PROVIDENCE, R.I. (WPRI) — No-knock warrants have fallen under scrutiny following the death of Breonna Taylor in Louisville this past March.
The Louisville City Council voted to ban the use of no-knock warrants after Taylor was fatally shot by officers who raided her home in the middle of the night.
Taylor’s mother endorsed the bill, saying, “that’s all she wanted to do was save lives, so with this law, she’ll be able to do that,” referencing the fact her daughter was an EMT.
No-knock warrants are used to prevent the destruction of evidence and for the safety of police officers, according to Eyewitness News Law Enforcement Analyst Steven O’Donnell. They must also be signed off on by a judge.
“I think there has to be a balance, a dialogue, talking about it and really vetting out…just throwing it across the board shouldn’t happen,” O’Donnell said. “You have to educate, you have to legislate.
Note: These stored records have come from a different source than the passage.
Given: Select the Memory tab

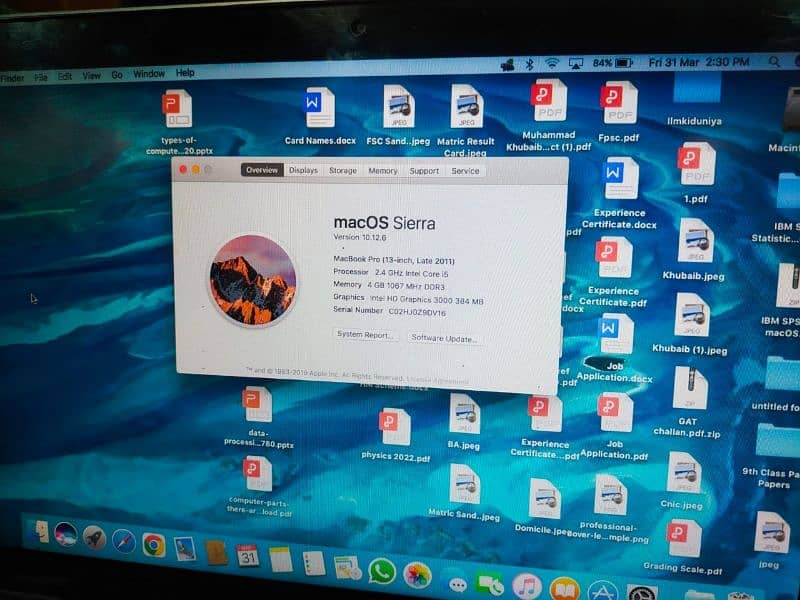Looking at the screenshot, I should point(382,171).
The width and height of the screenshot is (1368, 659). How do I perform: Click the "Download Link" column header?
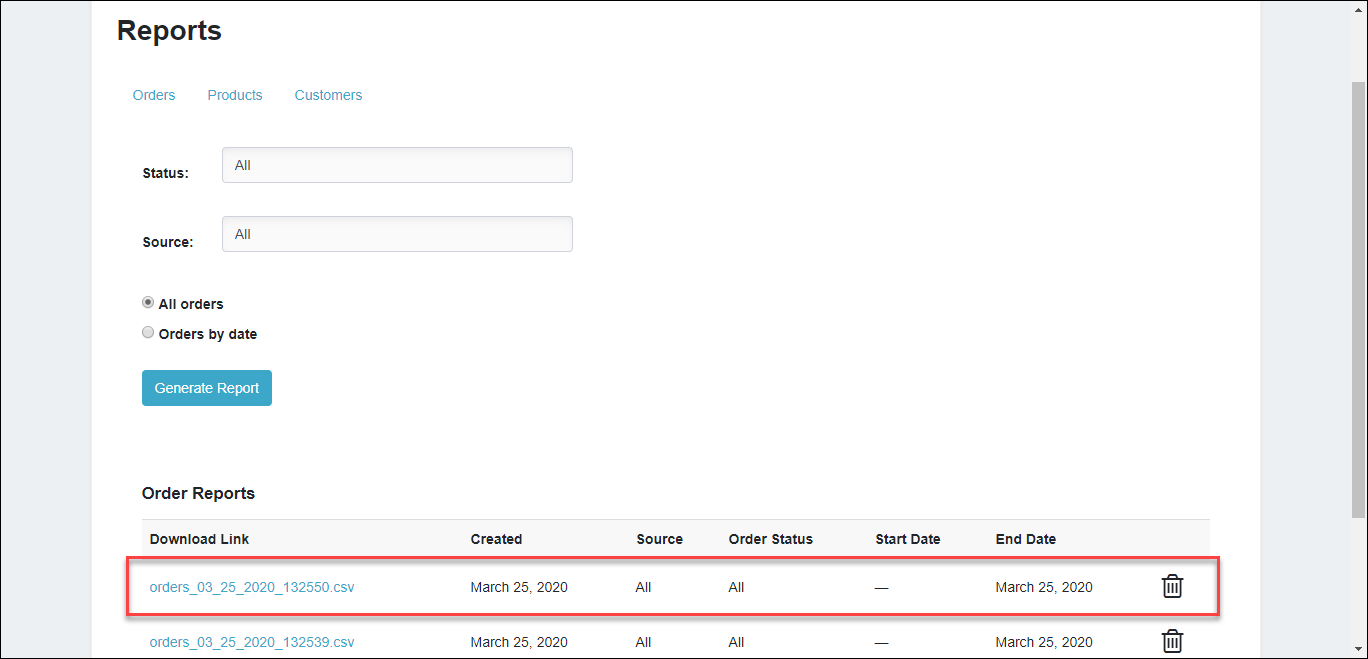pos(199,538)
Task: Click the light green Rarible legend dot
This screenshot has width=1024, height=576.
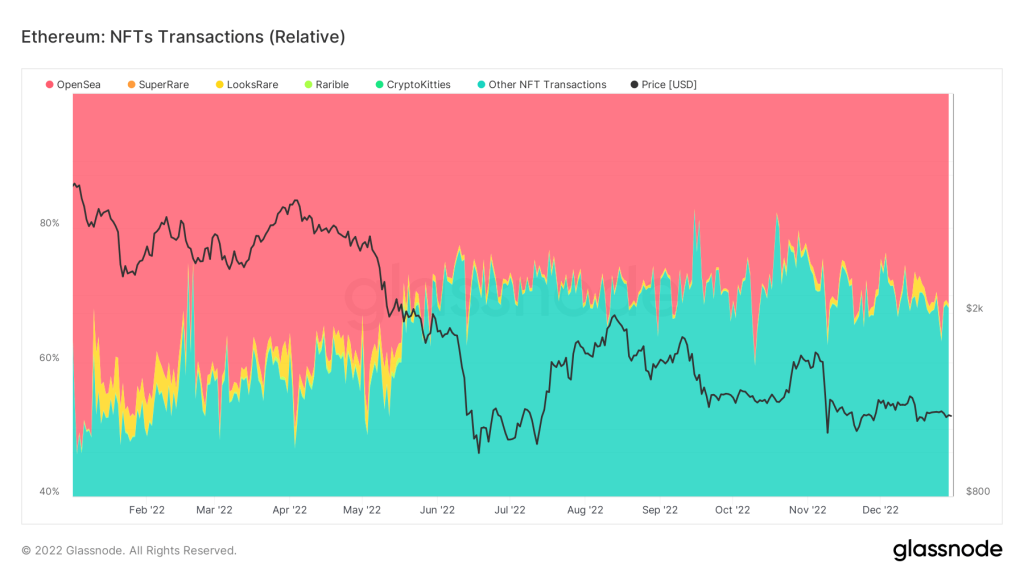Action: pos(308,85)
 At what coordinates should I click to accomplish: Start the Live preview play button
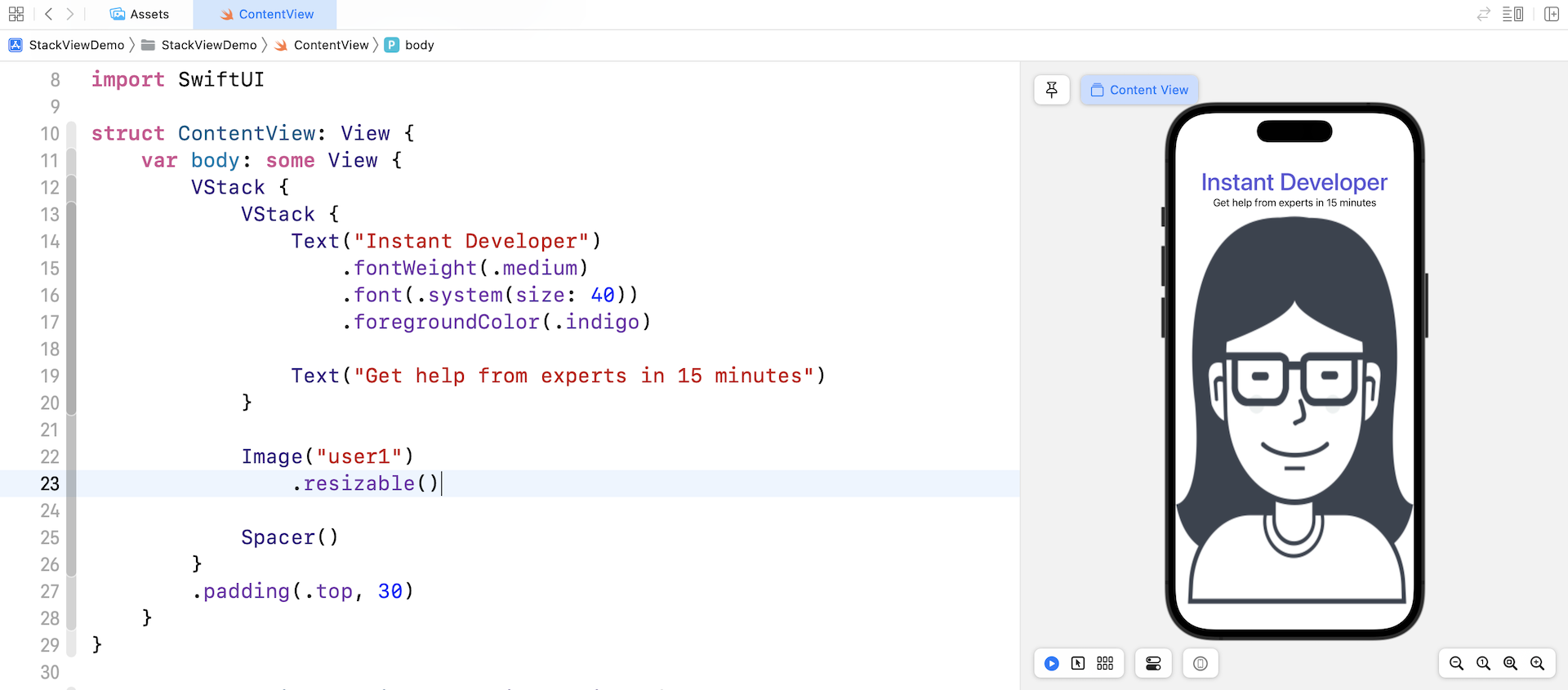click(x=1052, y=663)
That should be brought before a legislative body to look at and let them make that decision.”
The Rhode Island Senate is meeting on Monday to discuss the creation of a task force that will examine the officer’s bill of rights, which was established to protect officers accused of misconduct.
Rep. Anastasia Williams, D-Providence, said she is also working on legislation that would make changes to the officer’s bill of rights, including the ban on no-knock warrants.
“Policemen should have rights to due process like anyone else in the country, but there is no question the bill of rights needs some tweaking,” O’Donnell said.
Massachusetts is the latest state to introduce a bill banning no-knock warrants.